Très bon manga dans l’ensemble. Pour moi, il n’y a pas une seule partie ratée, que ce soit l’arc du jeune Thorfinn jusqu’à celui du Vinland. J’aime beaucoup la fin, car elle correspond parfaitement à ce que l’auteur a voulu transmettre : il n’existe pas de solution définitive, et tout ce que l’on peut faire, c’est continuer d’essayer, parce qu’un monde en paix, sans guerre, est un idéal qui mérite qu’on se batte pour lui.
J’ai particulièrement aimé cette idée du cycle infini de la violence : même après tout ce que Thorfinn a traversé, il y aura toujours des ignorants prêts à reprendre les armes (Ivar et les autres). Au fond, ce que recherche Thorfinn relève presque d’une approche nietzschéenne : il veut un renversement des valeurs de la société de son époque, une société qui ne vit que pour la guerre et qui place l’honneur guerrier au-dessus de tout.

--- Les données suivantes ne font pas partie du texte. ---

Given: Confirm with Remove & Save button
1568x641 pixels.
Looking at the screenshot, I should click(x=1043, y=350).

Ce qu’il tente d’accomplir, c’est l’instauration de nouvelles valeurs pour remplacer les anciennes, et on voit tout au long du manga son combat presque désespéré pour y parvenir. J’ai trouvé cela très intéressant qu’il n’y arrive pas totalement à la fin. On aurait pu s’attendre à une happy ending où il réussit enfin, mais non, et cela apporte beaucoup de réalisme à l’œuvre.

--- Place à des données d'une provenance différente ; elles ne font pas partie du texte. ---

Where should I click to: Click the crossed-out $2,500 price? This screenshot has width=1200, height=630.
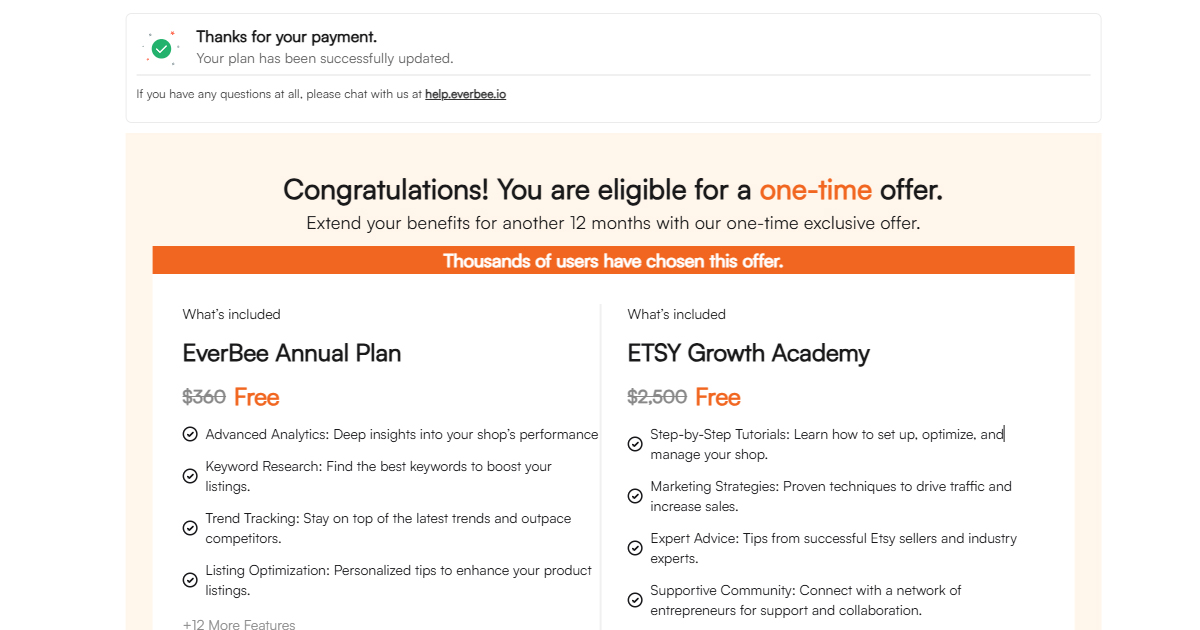[657, 397]
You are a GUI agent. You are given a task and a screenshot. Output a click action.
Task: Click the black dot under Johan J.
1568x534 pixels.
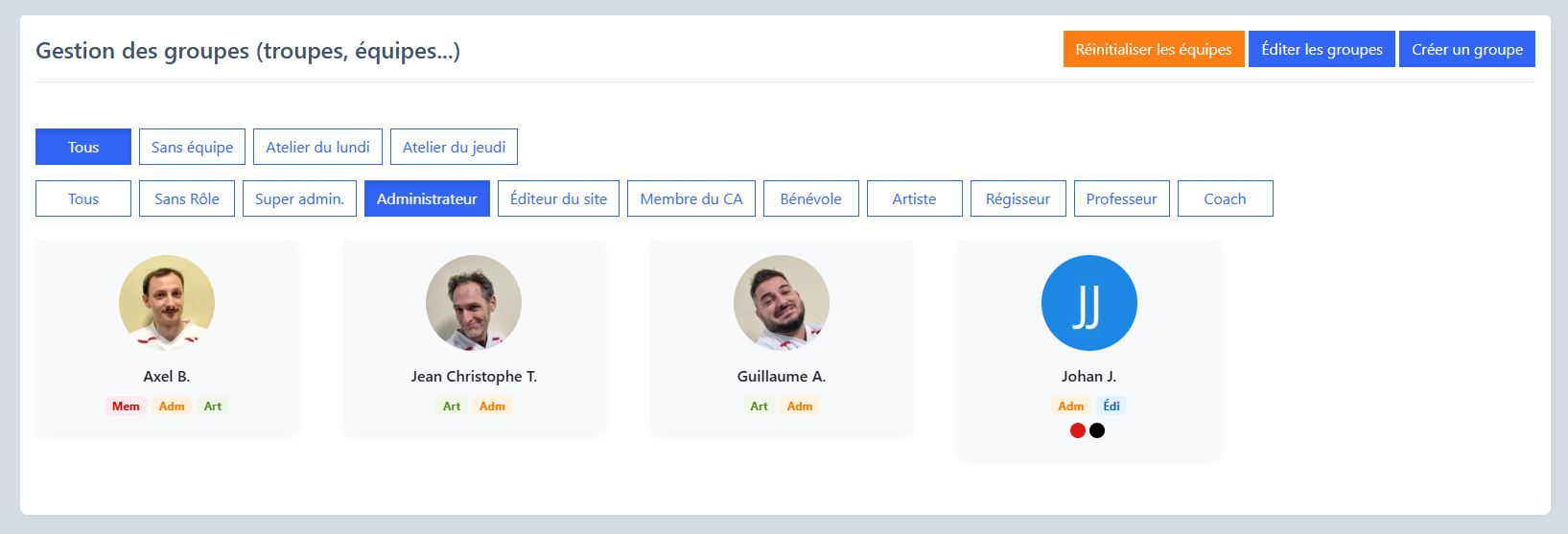tap(1097, 430)
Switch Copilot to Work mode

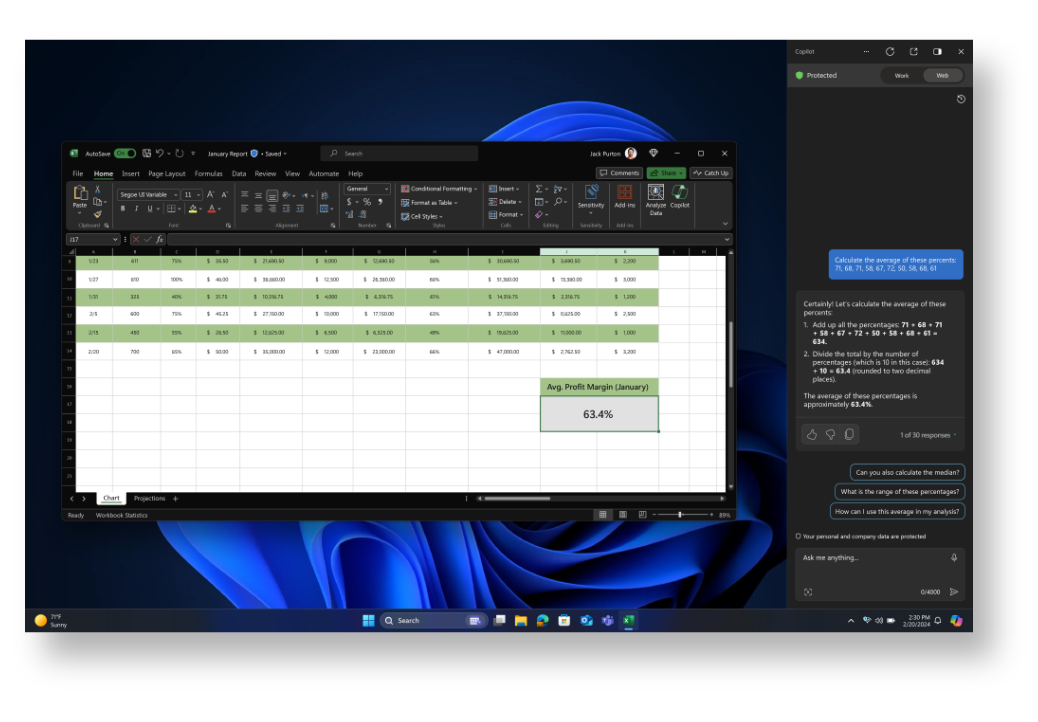tap(901, 75)
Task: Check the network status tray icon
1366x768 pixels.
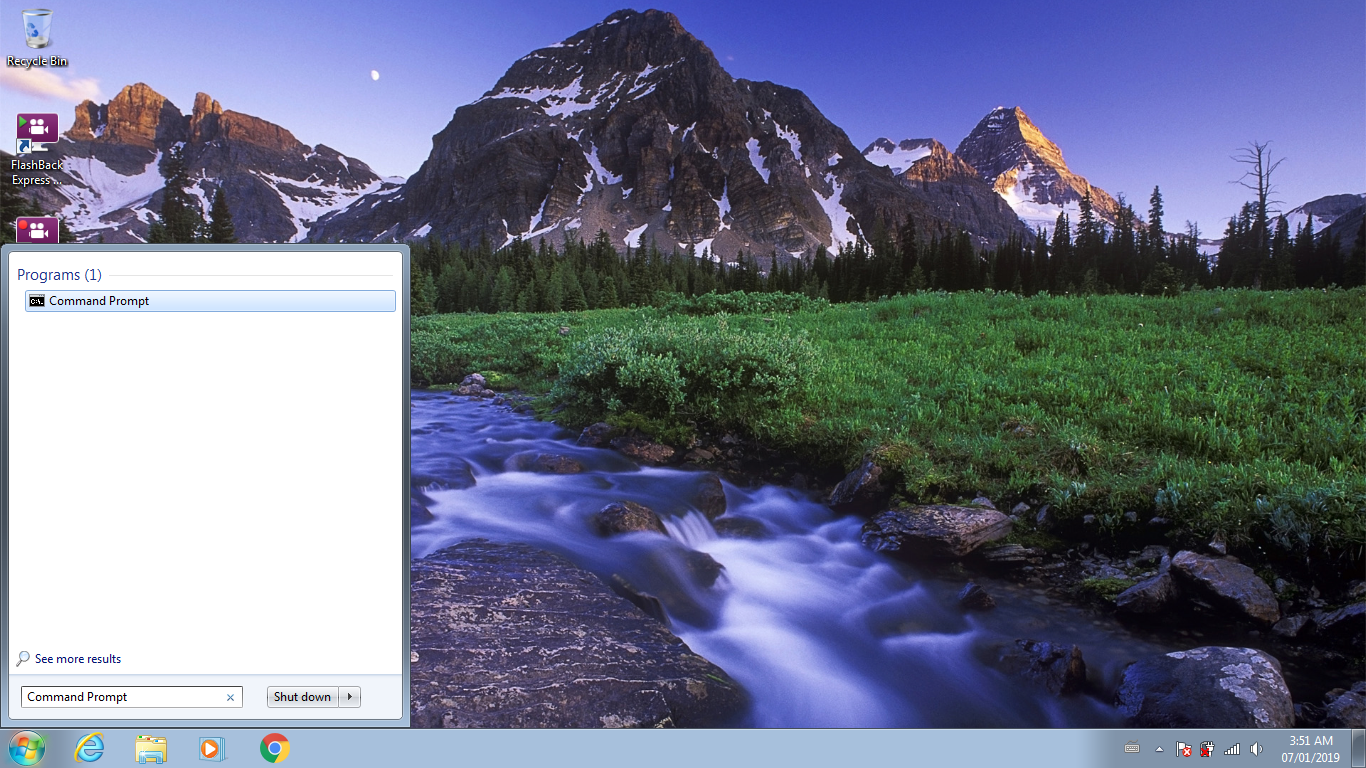Action: 1231,748
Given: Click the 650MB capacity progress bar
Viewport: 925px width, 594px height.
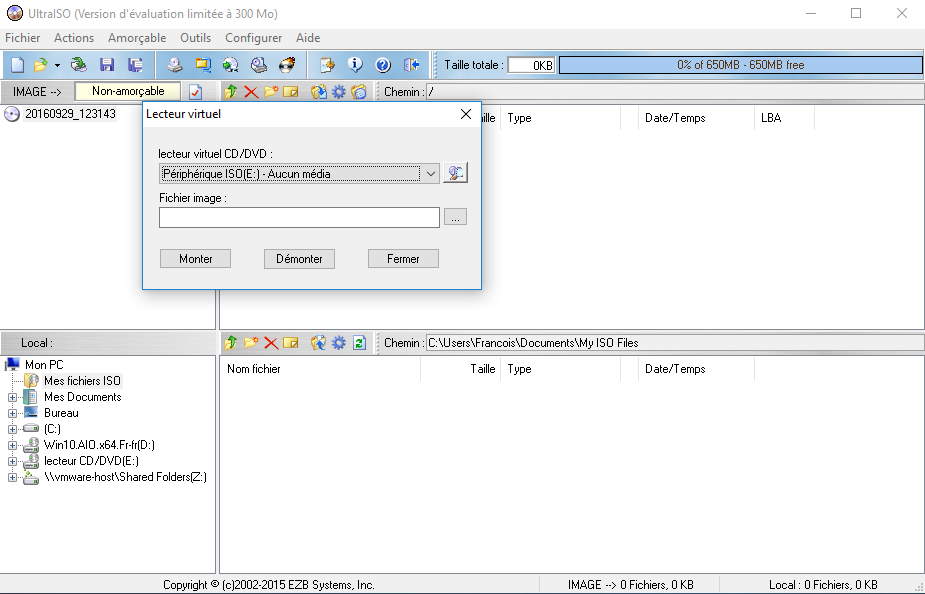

J’ai aussi aimé le fait que même Einar finit par se laisser emporter par la violence et y succombe, aussi bien physiquement que moralement. Personne n’est réellement à l’abri.
Concernant les points “négatifs” qui n’en sont pas vraiment pour moi c’est vrai qu’on aurait pu avoir davantage de développement autour de Knut, Thorkell ou encore du voyage de Thorfinn en Turquie. Mais ce n’était tout simplement pas le propos de l’auteur. Il ne voulait pas faire un récit historique détaillé sur Knut ou sur les voyages de Thorfinn jusqu’à Istanbul ; il voulait raconter une œuvre centrée sur la guerre, la paix et l’évolution intérieure de Thorfinn.

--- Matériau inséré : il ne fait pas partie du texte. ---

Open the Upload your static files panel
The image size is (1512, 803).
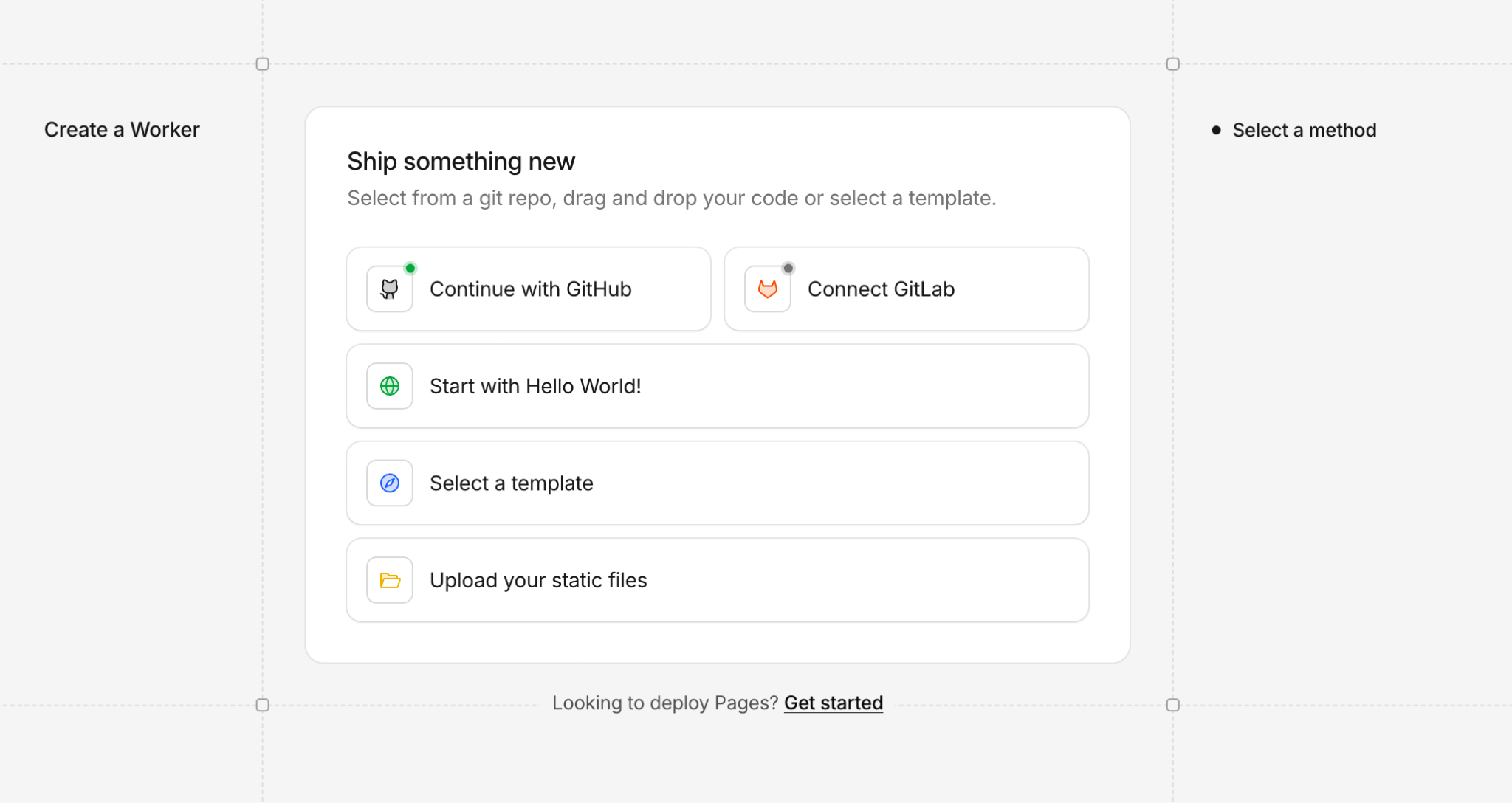717,580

Tout le manga tourne autour de son refus catégorique de la violence. Dans cette logique, il n’était pas nécessaire de continuer à développer Knut, puisque l’auteur avait déjà raconté tout ce qu’il voulait avec ce personnage. Même chose pour le voyage à Istanbul : oui, il aurait pu créer davantage de péripéties autour de cette partie, mais ce n’était pas la direction choisie, et je ne pense pas que ce soit un problème pour autant.